Excerpted records -
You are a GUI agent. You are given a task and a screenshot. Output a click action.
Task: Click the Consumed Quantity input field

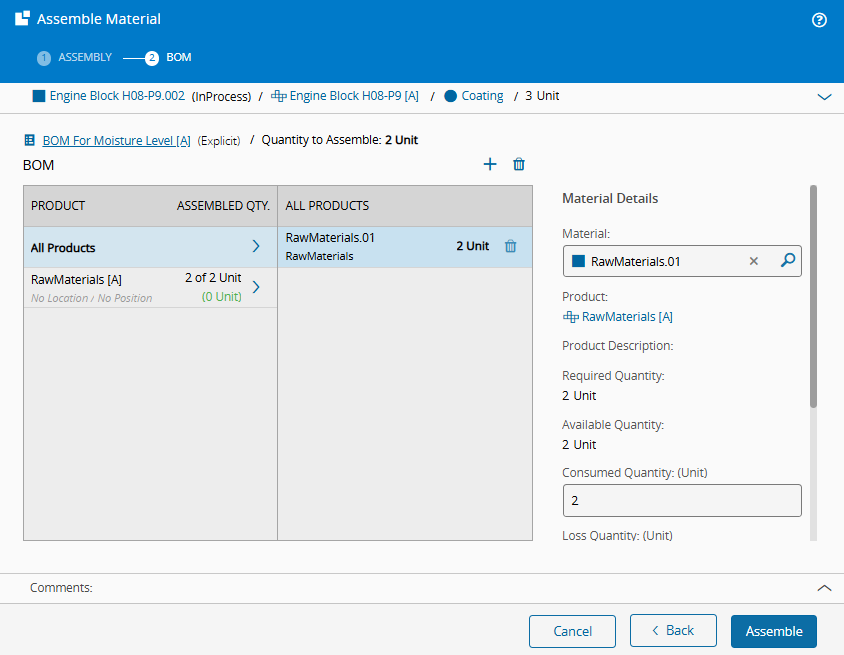[682, 500]
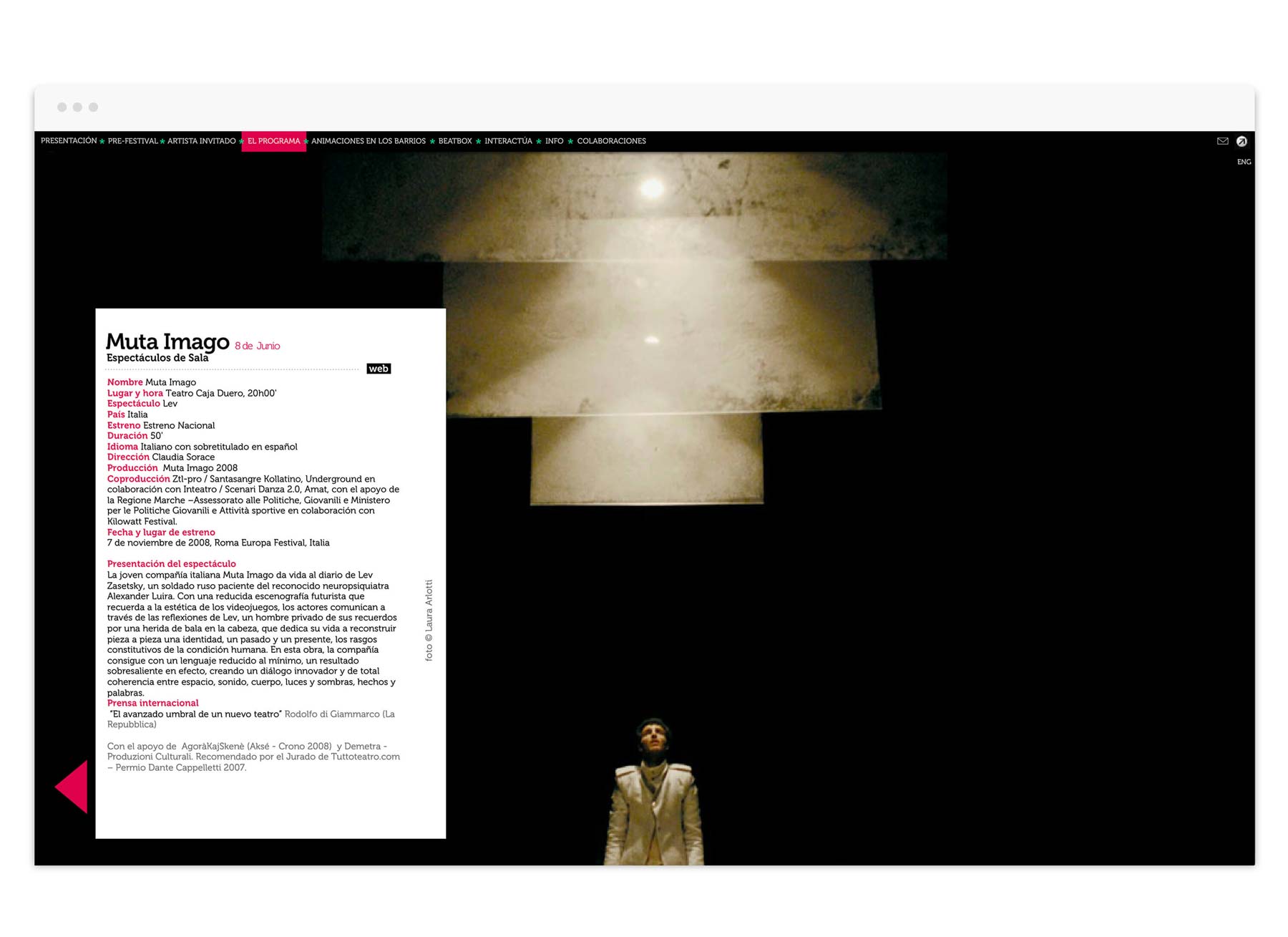This screenshot has width=1288, height=937.
Task: Select Artista Invitado in the navigation bar
Action: (x=201, y=141)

Activity - Word for word, give the data above again, without any images.

Output below -
You are a GUI agent. You are given a task and a screenshot. Output a click action.
Task: Click the Consumed Quantity input field

[682, 500]
This screenshot has width=1288, height=937.
Task: Select Artista Invitado in the navigation bar
Action: (x=201, y=141)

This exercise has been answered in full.